■ DATASET ENTRIES ■
■ ■ ■ ■ ■

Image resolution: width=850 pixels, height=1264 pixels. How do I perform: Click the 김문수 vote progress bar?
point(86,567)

■ ■ ■ ■ ■

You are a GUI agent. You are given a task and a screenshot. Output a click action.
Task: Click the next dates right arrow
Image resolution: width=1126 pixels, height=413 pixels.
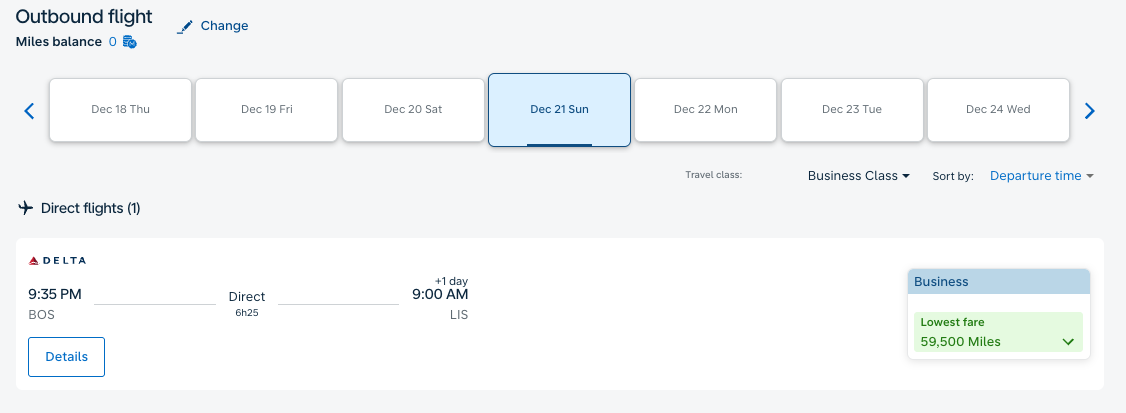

■ ■ ■ ■ ■

■ EXERCISE INSTRUCTIONS ■
All that belongs in your answer is the stretch of entries above from the line with "Task: Click the next dates right arrow" through the line with "Image resolution: width=1126", printed exactly.

■ OUTPUT BELOW ■
Task: Click the next dates right arrow
Image resolution: width=1126 pixels, height=413 pixels.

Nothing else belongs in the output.